What is the study measuring?

Primary Outcome Measures

Outcome Measure	Measure Description	Time Frame
Alzheimer's Disease Assessment Scale - Cognitive Subscale (ADAS-Cog)	The ADAS-Cog is a tool designed to assess the severity of cognitive impairment in patients with Alzheimer's disease (AD). It consists of 12 items that evaluate multiple cognitive domains, including memory, orientation, language, praxis (practical ability), attention, and others. Through a series of standardized cognitive tasks, it measures the severity of AD-related cognitive symptoms and tracks changes in response to treatment. Higher total scores indicate more severe cognitive impairment.	The 0th、 4th 、8th and 12th week after taking Silkworm
Frailty indicators	This study employs serum 25-hydroxyvitamin D concentration as the central biomarker for frailty assessment. The selection is predicated on vitamin D's pivotal role in preserving musculoskeletal function and neuroprotective mechanisms, coupled with established evidence that suboptimal 25-hydroxyvitamin D levels exhibit significant correlations with geriatric frailty syndrome and cognitive decline. Through quantitative analysis via high-precision mass spectrometry, dynamic monitoring of vitamin D status alterations pre- and post-intervention will be conducted. Further investigation will elucidate its associations with frailty phenotypes (e.g., grip strength, gait speed) and dementia progression pathways.	The 0th、 4th 、8th and 12th week after taking Silkworm Silkworm pupa powder.
Frailty indicators	Plasma D-dimer concentration has been incorporated into the core biomarker panel for frailty assessment.Change in plasma D-dimer levels from baseline to 12 months, measured by immunoassay, to evaluate its association with disease progression in Alzheimer's disease	The 0th、 4th 、8th and 12th week after taking Silkworm Silkworm pupa powder.
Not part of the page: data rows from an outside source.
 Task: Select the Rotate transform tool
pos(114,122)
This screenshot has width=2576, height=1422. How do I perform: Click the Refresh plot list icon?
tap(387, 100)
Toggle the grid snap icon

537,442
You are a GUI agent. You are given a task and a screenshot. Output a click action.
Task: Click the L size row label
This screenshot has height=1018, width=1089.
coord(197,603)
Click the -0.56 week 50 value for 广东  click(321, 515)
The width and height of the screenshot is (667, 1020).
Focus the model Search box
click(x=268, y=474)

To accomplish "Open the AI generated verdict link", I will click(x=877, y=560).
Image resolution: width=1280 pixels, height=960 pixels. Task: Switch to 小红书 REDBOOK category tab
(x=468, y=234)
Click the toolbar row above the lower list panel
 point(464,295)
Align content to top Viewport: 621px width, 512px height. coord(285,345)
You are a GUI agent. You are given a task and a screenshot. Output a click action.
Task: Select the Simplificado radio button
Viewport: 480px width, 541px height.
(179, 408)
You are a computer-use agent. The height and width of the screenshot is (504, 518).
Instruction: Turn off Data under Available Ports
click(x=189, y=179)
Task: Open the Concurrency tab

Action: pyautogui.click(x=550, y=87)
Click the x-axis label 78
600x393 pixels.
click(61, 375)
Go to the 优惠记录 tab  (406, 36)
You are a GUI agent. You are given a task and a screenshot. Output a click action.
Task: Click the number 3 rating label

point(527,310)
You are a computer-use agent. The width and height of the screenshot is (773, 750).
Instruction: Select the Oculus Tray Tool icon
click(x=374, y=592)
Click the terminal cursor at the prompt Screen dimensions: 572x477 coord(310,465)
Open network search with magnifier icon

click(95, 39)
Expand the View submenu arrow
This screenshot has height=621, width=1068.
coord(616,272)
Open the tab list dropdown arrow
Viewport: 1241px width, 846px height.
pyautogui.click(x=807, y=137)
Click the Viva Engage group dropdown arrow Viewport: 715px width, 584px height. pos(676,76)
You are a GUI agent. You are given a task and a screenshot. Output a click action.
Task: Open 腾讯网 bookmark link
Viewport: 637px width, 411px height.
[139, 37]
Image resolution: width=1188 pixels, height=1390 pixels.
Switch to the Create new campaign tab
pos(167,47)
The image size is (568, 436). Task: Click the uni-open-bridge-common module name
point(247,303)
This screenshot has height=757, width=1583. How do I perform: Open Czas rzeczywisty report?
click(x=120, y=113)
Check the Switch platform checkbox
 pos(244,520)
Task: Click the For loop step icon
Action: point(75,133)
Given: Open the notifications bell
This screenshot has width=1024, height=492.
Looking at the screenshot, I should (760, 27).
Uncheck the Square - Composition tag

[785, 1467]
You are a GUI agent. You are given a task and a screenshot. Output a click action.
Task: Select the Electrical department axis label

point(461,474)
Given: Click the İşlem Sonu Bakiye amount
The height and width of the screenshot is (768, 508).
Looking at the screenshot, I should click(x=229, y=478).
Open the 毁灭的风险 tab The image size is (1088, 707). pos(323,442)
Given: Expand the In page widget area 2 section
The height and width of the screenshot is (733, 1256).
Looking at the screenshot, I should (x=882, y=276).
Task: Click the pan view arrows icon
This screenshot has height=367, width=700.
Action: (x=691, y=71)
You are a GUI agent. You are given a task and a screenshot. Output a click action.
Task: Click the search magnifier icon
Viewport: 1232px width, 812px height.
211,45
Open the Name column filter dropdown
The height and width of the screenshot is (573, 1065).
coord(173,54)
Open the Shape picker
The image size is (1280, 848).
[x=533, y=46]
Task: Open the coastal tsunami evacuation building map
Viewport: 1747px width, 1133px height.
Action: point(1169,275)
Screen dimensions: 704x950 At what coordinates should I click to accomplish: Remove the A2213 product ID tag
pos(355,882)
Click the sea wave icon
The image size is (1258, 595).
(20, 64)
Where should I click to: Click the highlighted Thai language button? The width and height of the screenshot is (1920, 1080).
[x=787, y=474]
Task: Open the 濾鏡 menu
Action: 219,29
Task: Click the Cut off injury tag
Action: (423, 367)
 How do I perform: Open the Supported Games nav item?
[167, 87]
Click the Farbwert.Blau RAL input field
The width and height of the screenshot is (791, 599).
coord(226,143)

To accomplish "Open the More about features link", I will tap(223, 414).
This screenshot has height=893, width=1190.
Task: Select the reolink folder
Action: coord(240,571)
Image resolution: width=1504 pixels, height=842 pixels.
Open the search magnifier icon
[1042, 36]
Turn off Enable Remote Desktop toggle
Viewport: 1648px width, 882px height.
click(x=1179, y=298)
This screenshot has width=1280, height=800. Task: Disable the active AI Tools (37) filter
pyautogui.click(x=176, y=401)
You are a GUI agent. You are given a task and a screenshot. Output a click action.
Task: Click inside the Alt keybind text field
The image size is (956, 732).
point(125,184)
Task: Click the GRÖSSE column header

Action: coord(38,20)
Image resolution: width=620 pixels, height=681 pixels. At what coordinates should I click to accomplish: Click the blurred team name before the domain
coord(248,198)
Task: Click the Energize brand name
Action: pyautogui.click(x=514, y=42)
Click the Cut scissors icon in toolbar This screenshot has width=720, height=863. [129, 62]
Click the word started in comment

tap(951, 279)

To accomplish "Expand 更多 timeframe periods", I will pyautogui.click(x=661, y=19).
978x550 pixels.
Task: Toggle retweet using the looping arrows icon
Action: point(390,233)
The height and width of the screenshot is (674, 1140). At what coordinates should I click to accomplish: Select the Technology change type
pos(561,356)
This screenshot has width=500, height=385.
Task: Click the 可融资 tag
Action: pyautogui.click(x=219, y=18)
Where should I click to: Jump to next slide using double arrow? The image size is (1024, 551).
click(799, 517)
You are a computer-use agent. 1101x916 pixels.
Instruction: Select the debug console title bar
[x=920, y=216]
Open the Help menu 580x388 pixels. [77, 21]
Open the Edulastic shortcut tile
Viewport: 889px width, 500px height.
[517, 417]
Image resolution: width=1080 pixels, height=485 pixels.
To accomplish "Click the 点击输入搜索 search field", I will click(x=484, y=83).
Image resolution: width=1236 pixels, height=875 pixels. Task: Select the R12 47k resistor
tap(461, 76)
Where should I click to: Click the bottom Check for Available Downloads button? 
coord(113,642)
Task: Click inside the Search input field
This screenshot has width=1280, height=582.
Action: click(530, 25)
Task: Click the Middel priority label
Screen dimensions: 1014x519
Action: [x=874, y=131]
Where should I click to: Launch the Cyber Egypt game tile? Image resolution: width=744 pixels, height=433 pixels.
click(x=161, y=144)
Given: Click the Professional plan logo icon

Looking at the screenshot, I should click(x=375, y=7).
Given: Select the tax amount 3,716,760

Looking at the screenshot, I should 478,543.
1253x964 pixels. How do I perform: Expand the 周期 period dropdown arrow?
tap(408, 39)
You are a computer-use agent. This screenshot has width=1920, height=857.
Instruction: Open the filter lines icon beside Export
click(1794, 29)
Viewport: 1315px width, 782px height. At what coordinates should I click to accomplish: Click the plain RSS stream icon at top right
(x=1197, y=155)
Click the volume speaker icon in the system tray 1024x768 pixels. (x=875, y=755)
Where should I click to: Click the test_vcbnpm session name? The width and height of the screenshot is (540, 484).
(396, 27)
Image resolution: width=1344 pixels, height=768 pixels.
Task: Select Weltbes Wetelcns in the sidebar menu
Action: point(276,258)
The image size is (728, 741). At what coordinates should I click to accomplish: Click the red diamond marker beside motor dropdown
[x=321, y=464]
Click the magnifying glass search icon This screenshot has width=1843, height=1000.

Secondary Outcome Measures

Outcome Measure	Measure Description	Time Frame
Cognitive and Global Functional Assessment:	The combined evaluation of cognitive decline and global clinical status in Alzheimer's disease (AD) will be assessed using: Clinician's Interview-Based Impression of Change plus caregiver input (CIBIC-plus): A semi-structured clinician-rated scale capturing global changes in cognition, function, and behavior, incorporating caregiver perspectives. Mini-Mental State Examination (MMSE): A validated 30-point cognitive screening tool evaluating domains including orientation, memory, attention, language, and visuospatial abilities. Rationale: The dual assessment leverages: CIBIC-plus for holistic, clinician-judged disease progression (anchored to baseline severity). MMSE for quantifiable tracking of specific cognitive deficits. This approach aligns with FDA guidelines for multidimensional evaluation of therapeutic efficacy in AD trials (e.g., 21 CFR 314.510). Statistical Analysis: Changes in CIBIC-plus (ordinal scale) and MMSE scores (continuous scale) will be analyzed longitudinally,	The 0th、 4th 、8th and 12th week after taking Silkworm Silkworm pupa powder.
Assessing patient nutritional improvement using Third Lumbar Skeletal Muscle Index (L3-SMI).	The nutritional index is evaluated using the Third Lumbar Skeletal Muscle Index (L3-SMI): A single cross-sectional image of L3 is obtained through CT scanning, and skeletal muscles in the image are identified and quantified using a HU threshold of -29 to 150. The total muscle area at this level is calculated using 3D Slicer software, and then divided by the square of the height (m^2) to obtain the Third Lumbar Skeletal Muscle Index (L3-SMI). Time Frame: The 0th、 4th 、8th and 12th week after taking Silkworm Silkworm pupa powder.	The 0th、 4th 、8th and 12th week after taking Silkworm Silkworm pupa powder.

Collaborators and Investigators

• Sponsor: Zhejiang Provincial Tongde Hospital
• Collaborators: Hangzhou Institute of Medicine Chinese Academy of Sciences

Study record dates

Study Major Dates

• Study Start (Actual): April 10, 2025
• Primary Completion (Estimated): December 31, 2027
• Study Completion (Estimated): December 31, 2027

Study Registration Dates

• First Submitted: March 21, 2025
• First Submitted That Met QC Criteria: March 21, 2025
• First Posted (Actual): March 27, 2025

Study Record Updates

• Last Update Posted (Actual): June 2, 2026
• Last Update Submitted That Met QC Criteria: May 29, 2026
• Last Verified: May 1, 2026

More Information

Terms related to this study

• Keywords: nutritional status; Alzheimer Disease; Sarcopenia; asthenia; frailty state
• Additional Relevant MeSH Terms: Neurologic Manifestations; Brain Diseases; Central Nervous System Diseases; Nervous System Diseases; Neuromuscular Manifestations; Mental Disorders; Pathological Conditions, Anatomical; Neurocognitive Disorders; Dementia; Tauopathies; Neurodegenerative Diseases; Muscular Atrophy; Atrophy; Pathological Conditions, Signs and Symptoms; Signs and Symptoms; Alzheimer Disease; Sarcopenia; Asthenia
• Other Study ID Numbers: Jiangtao Zhang

Plan for Individual participant data (IPD)

• Plan to Share Individual Participant Data (IPD)?: UNDECIDED

Drug and device information, study documents

• Studies a U.S. FDA-regulated drug product: No
• Studies a U.S. FDA-regulated device product: No
• product manufactured in and exported from the U.S.: No